=== Provided passage ===
__________

Organised by ESIS TC8 “Numerical Methods”
Tuesday, 07 July 2020
Models for ductile fracture
Ductile fracture encompasses several failure modes observed in metal alloys where, broadly speaking, large irreversible strains are involved at some scale. After reviewing experimental observations of these failure modes, models used for ductile fracture through void growth to coalescence are reviewed. In a first part, key features of the mechanical behavior of porous materials are described based on experimental results and porous unit cells simulation results. In a second part, the basic homogenized models for porous isotropic materials widely used in ductile fracture modelling – Gurson and Thomason models – are derived. The strengths and weaknesses of these models are detailed, and some of the extensions proposed in the literature are discussed and compared. In a third part, some recent ductile fracture models accounting for crystal plasticity or inhomogeneous yielding are presented.
Models for brittle fracture
The ability to predict cleavage fracture toughness changes due to temperature and geometry effects is critical to safety assessment and life extension decisions of infrastructure and plants. Global approaches to integrity assessment, such as those based on the failure assessment diagram, are overly conservative without explicit knowledge of fracture toughness values for every particular material state and crack geometry, i.e. without extensive testing, which is not feasible in all cases. Local approaches to cleavage fracture are considered to be a promising mechanistic alternative to global approaches for failure assessments. These have been developed over the last 30 years with the view to incorporate microstructure information and mechanisms, including the effects of plasticity and stress triaxiality. The lecture will offer a review of this development, which will demonstrate where the current state-of-the-art in local approaches to cleavage can be successfully applied and where challenges remain. Specifically, it will be shown that the transferability question is yet to be fully addressed, i.e. using parameters calibrated with experimental data from one crack geometry to calculate the apparent toughness of another crack geometry is still problematic. Potential avenues for addressing this critical issue will also be discussed. It is anticipated that presenting the mathematical basis and the remaining challenges will be motivating for the next generation of researchers in this important area.

__________

=== Exercise tasks ===
[1] In the fracture lecture descriptions, which two basic homogenized models for porous isotropic materials are derived?
[2] Carry on the fracture lecture descriptions from the point where they end.
The entries that follow have no connection to the fracture lecture descriptions.

=== Entries supplied ===
__________

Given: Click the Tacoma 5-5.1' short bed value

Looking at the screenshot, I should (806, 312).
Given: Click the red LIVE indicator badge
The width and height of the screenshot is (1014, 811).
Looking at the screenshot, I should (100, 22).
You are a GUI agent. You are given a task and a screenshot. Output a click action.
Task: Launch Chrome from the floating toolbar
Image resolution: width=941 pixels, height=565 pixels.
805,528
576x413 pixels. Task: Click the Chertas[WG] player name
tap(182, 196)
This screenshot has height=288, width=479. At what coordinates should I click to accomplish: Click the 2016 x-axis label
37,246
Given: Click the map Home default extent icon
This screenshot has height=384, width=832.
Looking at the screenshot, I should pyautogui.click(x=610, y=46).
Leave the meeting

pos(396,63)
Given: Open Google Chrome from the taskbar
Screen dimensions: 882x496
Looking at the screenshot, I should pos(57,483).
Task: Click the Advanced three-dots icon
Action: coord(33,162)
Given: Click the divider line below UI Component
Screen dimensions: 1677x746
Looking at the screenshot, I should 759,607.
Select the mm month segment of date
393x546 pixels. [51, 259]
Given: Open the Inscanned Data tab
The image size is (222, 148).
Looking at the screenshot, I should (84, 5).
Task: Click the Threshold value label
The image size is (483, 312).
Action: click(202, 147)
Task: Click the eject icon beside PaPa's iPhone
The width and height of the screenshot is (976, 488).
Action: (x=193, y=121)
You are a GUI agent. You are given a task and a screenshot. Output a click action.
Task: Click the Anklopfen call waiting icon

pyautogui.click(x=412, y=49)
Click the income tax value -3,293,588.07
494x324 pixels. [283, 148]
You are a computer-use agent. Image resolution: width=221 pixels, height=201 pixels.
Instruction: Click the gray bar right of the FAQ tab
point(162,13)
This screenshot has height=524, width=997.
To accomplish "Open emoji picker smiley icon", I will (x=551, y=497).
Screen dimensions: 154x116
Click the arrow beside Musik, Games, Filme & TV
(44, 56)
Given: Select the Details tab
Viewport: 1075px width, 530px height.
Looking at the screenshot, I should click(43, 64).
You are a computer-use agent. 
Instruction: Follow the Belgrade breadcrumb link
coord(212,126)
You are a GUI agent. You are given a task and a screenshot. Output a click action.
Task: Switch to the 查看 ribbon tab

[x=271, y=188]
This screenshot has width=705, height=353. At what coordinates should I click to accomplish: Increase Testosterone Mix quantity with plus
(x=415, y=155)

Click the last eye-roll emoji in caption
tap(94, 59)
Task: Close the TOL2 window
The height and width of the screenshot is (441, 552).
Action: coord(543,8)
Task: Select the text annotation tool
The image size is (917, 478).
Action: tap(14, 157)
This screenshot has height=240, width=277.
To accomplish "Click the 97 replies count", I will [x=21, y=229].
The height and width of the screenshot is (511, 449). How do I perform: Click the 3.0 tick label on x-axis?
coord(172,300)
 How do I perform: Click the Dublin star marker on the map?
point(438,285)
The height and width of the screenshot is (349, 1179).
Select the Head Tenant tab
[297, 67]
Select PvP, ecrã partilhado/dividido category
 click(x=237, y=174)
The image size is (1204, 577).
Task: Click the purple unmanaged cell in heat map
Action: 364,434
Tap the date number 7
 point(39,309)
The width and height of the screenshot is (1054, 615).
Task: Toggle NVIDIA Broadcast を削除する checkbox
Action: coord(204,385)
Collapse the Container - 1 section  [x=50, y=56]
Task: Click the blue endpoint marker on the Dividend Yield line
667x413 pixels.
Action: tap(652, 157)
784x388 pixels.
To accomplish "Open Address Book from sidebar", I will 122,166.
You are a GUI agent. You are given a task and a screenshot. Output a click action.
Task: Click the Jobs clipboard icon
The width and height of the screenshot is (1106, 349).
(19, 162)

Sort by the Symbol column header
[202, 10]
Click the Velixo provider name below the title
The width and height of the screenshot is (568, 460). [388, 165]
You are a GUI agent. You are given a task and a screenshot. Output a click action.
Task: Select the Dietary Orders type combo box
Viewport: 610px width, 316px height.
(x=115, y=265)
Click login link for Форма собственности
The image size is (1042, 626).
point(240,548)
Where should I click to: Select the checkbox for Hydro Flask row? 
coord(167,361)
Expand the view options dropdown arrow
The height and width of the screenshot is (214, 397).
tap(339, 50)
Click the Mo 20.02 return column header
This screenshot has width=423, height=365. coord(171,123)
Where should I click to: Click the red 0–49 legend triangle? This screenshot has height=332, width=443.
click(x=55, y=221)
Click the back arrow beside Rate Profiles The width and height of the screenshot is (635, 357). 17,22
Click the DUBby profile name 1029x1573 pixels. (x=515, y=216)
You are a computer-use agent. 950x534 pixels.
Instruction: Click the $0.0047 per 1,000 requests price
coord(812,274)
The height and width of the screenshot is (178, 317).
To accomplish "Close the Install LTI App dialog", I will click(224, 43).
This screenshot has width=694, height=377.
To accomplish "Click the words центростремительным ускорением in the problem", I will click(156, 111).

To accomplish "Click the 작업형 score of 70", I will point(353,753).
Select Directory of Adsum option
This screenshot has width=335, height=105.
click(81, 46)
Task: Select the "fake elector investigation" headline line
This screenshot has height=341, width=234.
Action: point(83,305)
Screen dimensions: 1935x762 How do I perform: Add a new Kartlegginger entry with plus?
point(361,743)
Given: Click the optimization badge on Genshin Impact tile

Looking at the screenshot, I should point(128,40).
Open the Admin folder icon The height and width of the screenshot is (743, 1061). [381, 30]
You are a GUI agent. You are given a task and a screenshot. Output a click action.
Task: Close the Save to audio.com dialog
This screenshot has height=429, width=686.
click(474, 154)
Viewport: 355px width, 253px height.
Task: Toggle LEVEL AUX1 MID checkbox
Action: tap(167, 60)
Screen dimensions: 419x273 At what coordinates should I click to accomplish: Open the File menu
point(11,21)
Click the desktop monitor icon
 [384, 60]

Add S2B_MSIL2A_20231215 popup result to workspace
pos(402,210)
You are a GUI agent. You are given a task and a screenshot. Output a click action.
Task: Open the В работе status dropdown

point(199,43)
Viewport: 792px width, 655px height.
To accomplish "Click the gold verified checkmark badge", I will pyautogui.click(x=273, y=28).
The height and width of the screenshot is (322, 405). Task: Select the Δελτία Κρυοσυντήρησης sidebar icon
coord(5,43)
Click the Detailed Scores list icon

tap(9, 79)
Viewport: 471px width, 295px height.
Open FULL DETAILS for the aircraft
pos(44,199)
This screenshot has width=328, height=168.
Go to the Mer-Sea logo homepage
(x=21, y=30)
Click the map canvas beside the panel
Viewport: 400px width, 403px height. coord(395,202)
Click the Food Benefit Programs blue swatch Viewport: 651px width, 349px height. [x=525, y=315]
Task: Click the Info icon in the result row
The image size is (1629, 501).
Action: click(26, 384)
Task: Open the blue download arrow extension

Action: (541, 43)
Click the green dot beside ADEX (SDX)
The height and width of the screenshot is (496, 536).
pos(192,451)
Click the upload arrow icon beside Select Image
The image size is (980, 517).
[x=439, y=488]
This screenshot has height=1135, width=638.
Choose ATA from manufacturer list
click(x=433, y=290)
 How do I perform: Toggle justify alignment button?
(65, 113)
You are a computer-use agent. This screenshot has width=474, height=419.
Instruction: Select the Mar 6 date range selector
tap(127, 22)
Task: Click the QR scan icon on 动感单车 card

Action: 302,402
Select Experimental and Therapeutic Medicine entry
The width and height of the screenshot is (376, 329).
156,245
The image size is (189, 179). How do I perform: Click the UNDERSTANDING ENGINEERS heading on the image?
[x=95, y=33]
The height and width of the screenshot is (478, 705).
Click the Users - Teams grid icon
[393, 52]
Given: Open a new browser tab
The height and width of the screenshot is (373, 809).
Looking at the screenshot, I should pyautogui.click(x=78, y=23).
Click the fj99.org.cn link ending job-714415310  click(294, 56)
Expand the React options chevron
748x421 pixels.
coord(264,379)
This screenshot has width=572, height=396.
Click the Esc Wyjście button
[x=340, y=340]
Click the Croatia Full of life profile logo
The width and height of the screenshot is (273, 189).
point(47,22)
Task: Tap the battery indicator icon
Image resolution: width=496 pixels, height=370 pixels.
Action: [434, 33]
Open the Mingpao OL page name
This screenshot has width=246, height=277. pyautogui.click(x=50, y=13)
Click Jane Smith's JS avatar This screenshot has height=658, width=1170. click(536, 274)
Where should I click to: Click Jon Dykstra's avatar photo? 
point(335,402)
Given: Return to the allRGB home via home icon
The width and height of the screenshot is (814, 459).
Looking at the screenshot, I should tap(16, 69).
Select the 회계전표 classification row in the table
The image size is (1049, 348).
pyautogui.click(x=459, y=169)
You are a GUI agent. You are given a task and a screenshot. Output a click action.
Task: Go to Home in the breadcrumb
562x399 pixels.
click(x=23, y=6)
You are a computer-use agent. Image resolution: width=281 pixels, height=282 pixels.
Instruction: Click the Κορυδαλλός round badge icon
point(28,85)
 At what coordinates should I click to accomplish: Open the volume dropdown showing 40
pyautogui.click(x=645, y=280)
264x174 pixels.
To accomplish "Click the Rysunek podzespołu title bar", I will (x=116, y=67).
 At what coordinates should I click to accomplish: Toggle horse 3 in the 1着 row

__________

=== Results in order ===
[1] The Gurson and Thomason models.

[2]
Non local models for fracture
Conventionally, structures and components have been designed by criteria for admissible levels of stress or strain. However, ductile materials offer a safety reserve of plastic deformations not only during global plastification, but even after initiation of a crack. The reliable simulation of ductile damage behavior and crack propagation is not only required for accident scenarios, but allows for more efficient material usage. Fracture mechanics concepts are suitable to assess the crack propagation stage, but are unable to predict the formation of cracks during global plastic deformations. Damage mechanics can overcome this problem by implementing the local material degradation directly into the constitutive model of the material by means of evolving internal state variables. In particular, the models of Gurson, Rousselier or effective-stress type models, and numerous modifications thereof, have been used successfully to simulate the ductile damage mechanism. However, finite element simulations with these models turned out to exhibit a pathological mesh sensitivity in the softening regime. The reason is that these models are formulated within the conventional framework of so-called simple materials and do not possess an intrinsic length scale. Declaring the element size as an intrinsic length is a pragmatic approach which comes to its limits if the crack path is not known in advance or if different element types need to be used.
More recent approaches embed the intrinsic length directly into the continuum mechanics model and can thus overcome the pathological mesh sensitivity. Different techniques and approaches of this type have been proposed and evaluated during the last 25 years, like strongly nonlocal models, gradient-enhanced, phase-field or micromorphic models.
The lecture gives an overview over these techniques with a special focus on finite-element simulations of ductile damage and crack propagation.
Dynamic fracture in solids has attracted much attention for several decades for its technological implications and fundamental scientific interest. Rapidly applied loads are encountered in several technical applications such as blasting, mining, ballistic impacts, etc. To define suitable design routes to assess the susceptibility to fracture, the knowledge of the mechanisms controlling the deformation and fracture of materials at high strain rates, is necessary. In this lecture, the mechanisms of fracture occurring in metals and alloys at high strain rates are reviewed, followed by a brief survey of the experimental methods used for generating dynamic loading. Then, a presentation of constitutive/failure models is given. Finally, some practical examples of modelling and simulation of dynamic fracture in solids at different length scales are presented.